The idea that Wright ended up dead all because he had expired car tags and an air freshener illegally hanging near the windshield is a lie.
Wright was not shot because he was driving with an expired tag, a notion endlessly hyped by the always hysterical Joe Scarborough on MSNBC. He was shot because, while police were placing him under arrest for failing to show up for previous court dates, he lunged back into his vehicle, where his girlfriend was sitting, and continued to fight off the police.
Officer Kim Potter, a 26-year veteran of the police force, fired one bullet at Wright’s chest, though there is speculation she had only intended to use her Taser. Wright, wounded from the shot, then hit the accelerator, putting the life of his girlfriend and anyone in the vicinity at risk. He did not get very far before crashing into another vehicle. He was pronounced dead at the scene, and the medical examiner said he died of the gunshot wound.

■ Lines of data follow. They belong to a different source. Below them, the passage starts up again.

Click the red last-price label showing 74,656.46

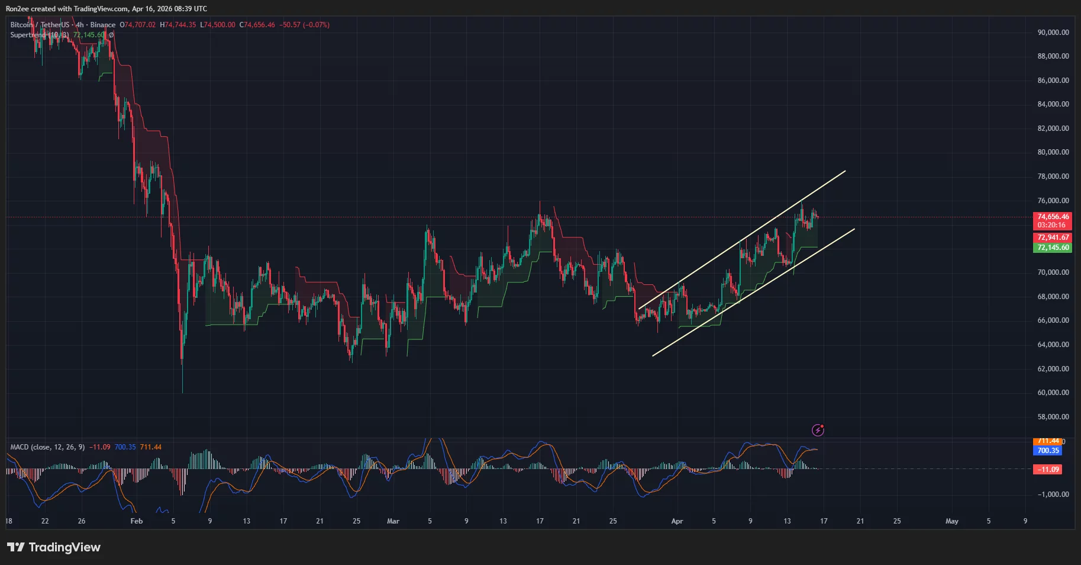tap(1053, 217)
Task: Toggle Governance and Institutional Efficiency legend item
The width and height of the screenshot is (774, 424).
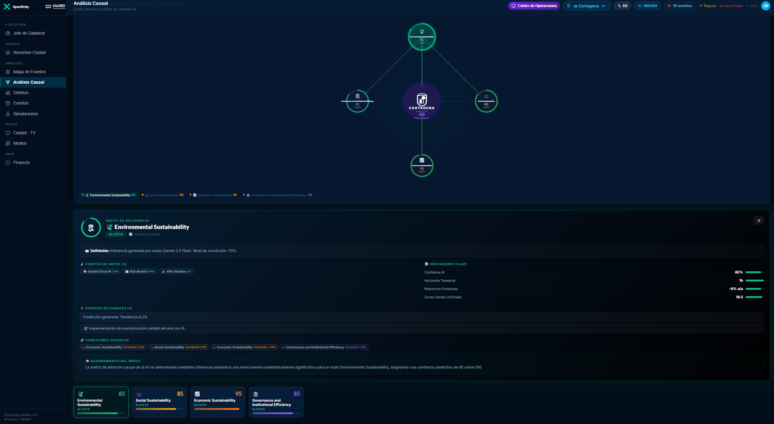Action: coord(278,195)
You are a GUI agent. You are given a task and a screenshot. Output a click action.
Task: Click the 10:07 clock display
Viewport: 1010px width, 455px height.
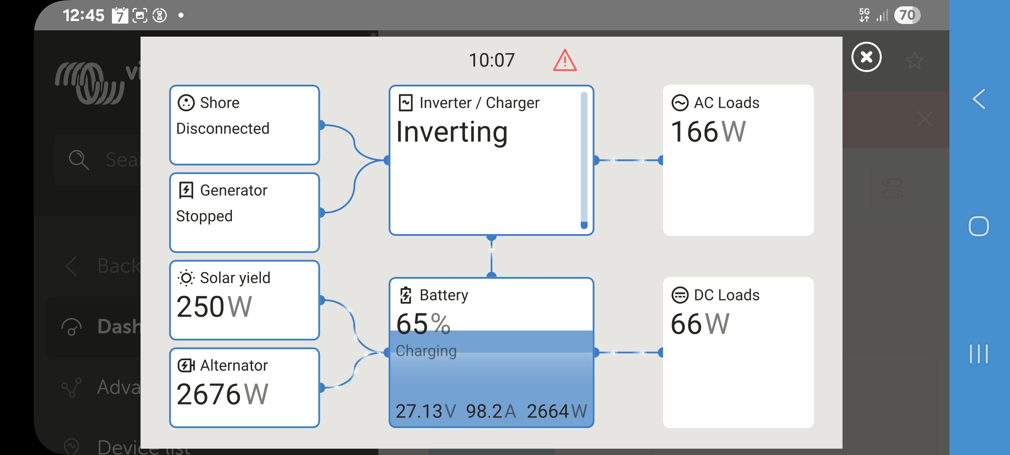click(492, 60)
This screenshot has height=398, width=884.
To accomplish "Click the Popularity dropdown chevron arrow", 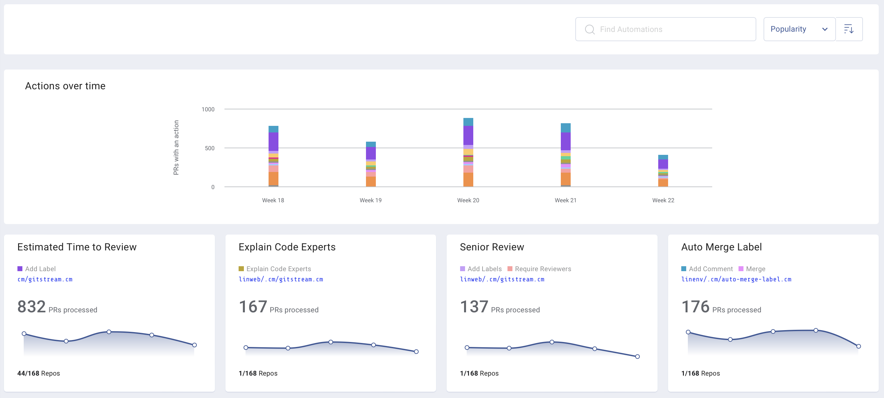I will point(825,29).
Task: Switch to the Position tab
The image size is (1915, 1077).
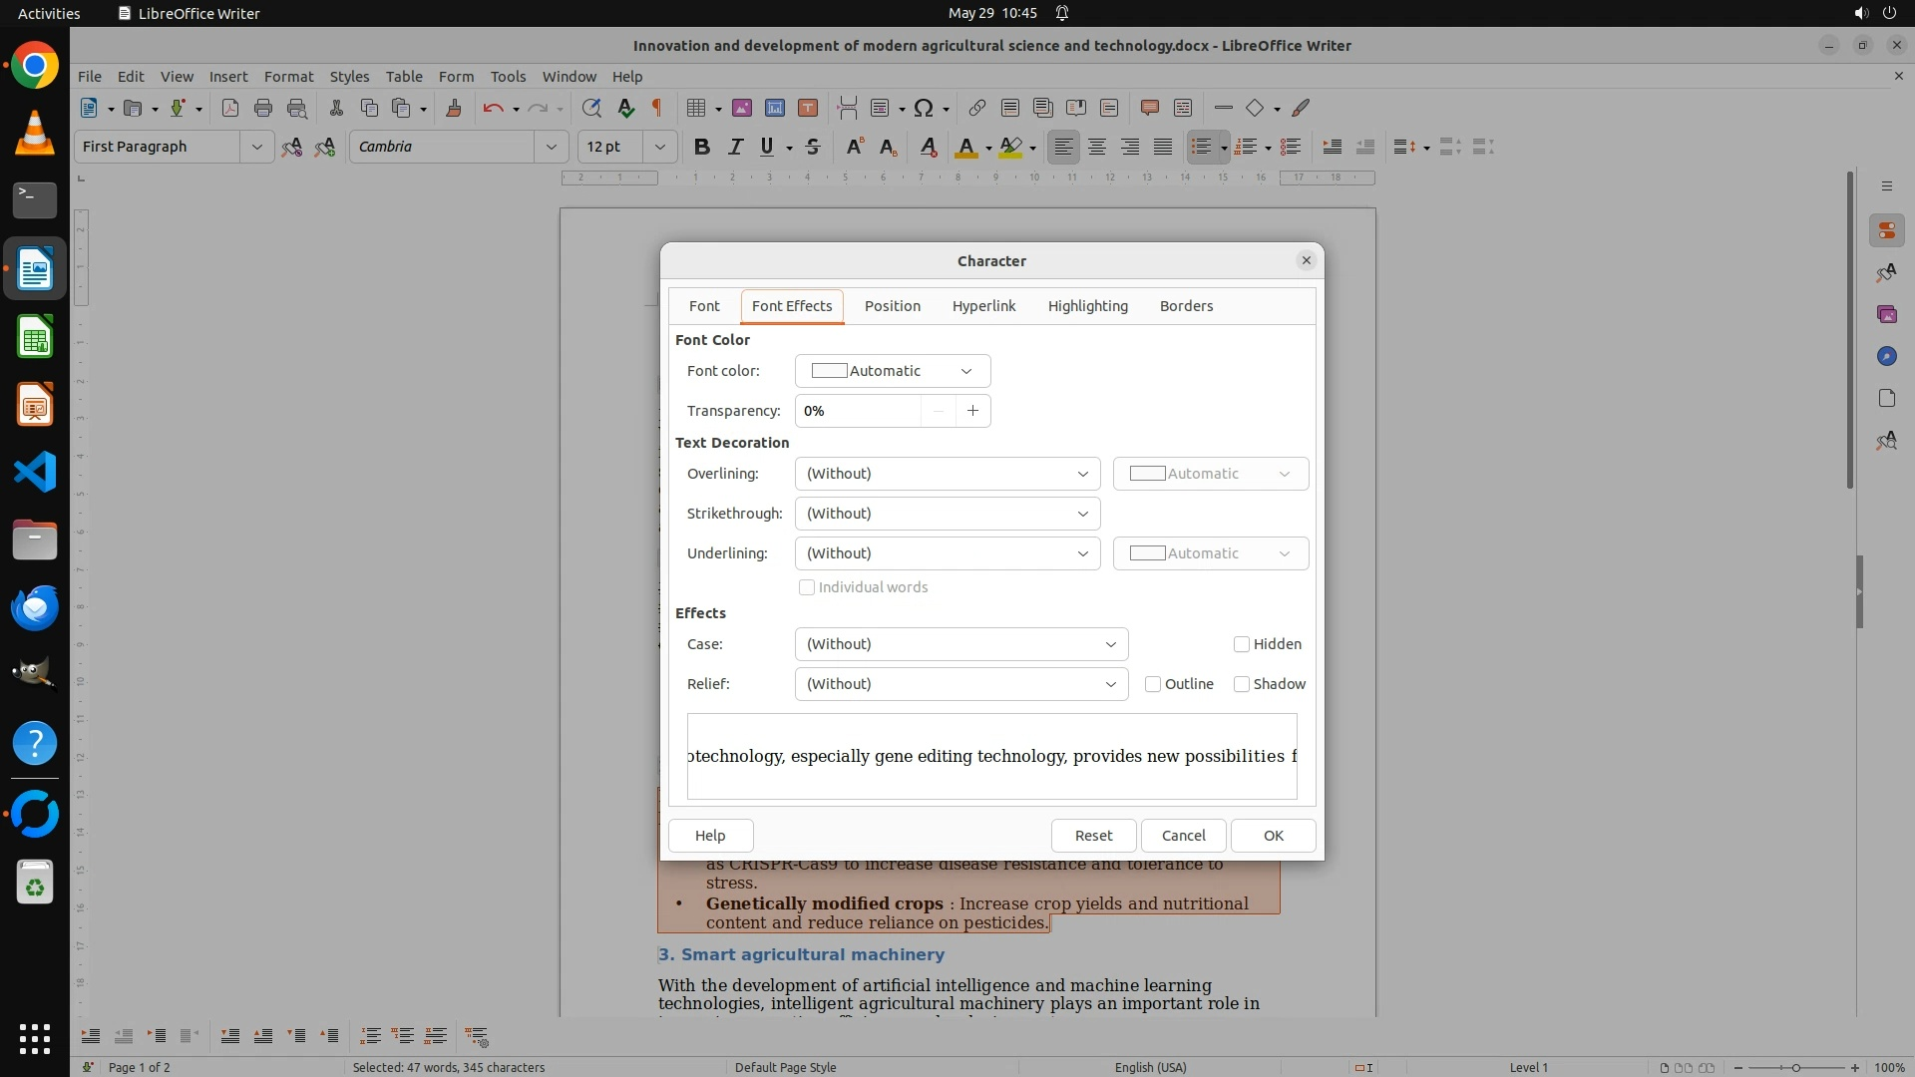Action: [892, 306]
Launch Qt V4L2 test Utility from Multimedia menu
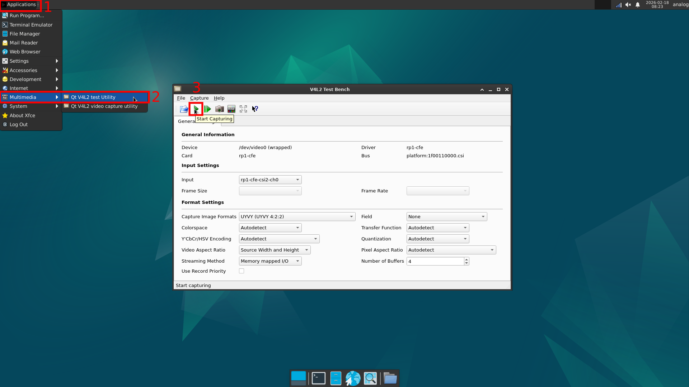Screen dimensions: 689x387 93,97
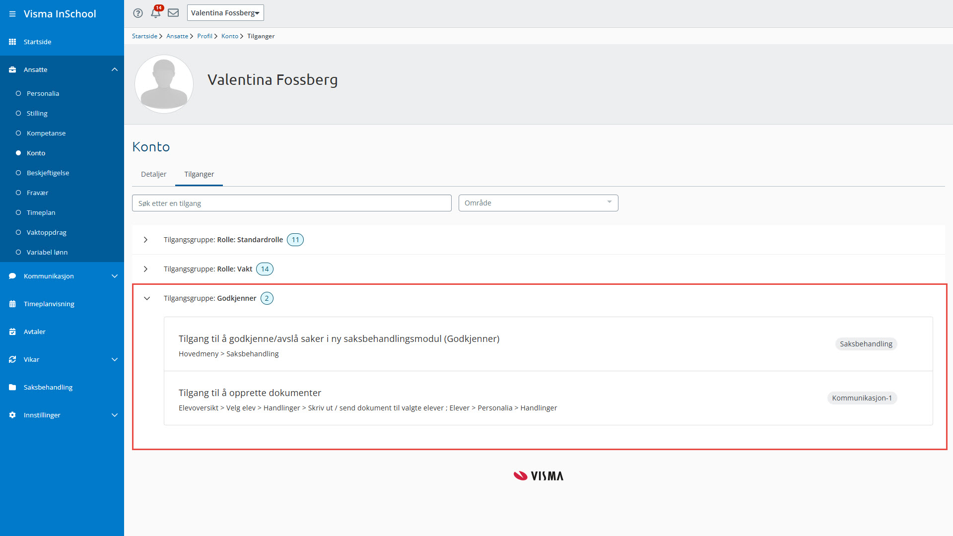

Was the shooting justified? I don’t know. Potter has been charged with second-degree manslaughter, and a jury will make that decision. The state’s complaint against Potter admits that after Wright was pulled over, police ran a records check and found that he had an arrest warrant for a gross misdemeanor weapons charge. According to the New York Times, Wright had “missed a court hearing on two misdemeanor charges that he had illegally possessed a pistol and fled from Minneapolis police officers in June.”
Were the police supposed to let him go with a ticket and yet another summons he would likely ignore? In light of the weapons charges against him, it’s a question that should be put to Democrats who obsess over gun control laws. To believe that Wright should have been let go would suggest that the police have no business enforcing gun restrictions or engaging the people who break them.
In any event, this isn’t solely about Wright illegally possessing a gun. He was charged with using that gun in an attempted armed robbery. In 2019, he allegedly held up a woman at gunpoint for $820 she had in cash for her apartment’s rent. Wright had been granted bail, but it was revoked last year because Wright was, again, found to have a firearm despite a court order, and he had not been in contact with his probation officer.
With a history of fleeing police, violating court orders, and allegedly attempting an armed robbery, would a police officer not reasonably consider Wright armed and dangerous, even if the initial contact with him was for a traffic violation?
This is a story less about overpolicing minorities and more about how much crime society is willing to tolerate. We know that crime tolerance among defund-the-police liberals is at an all-time high. How about yours?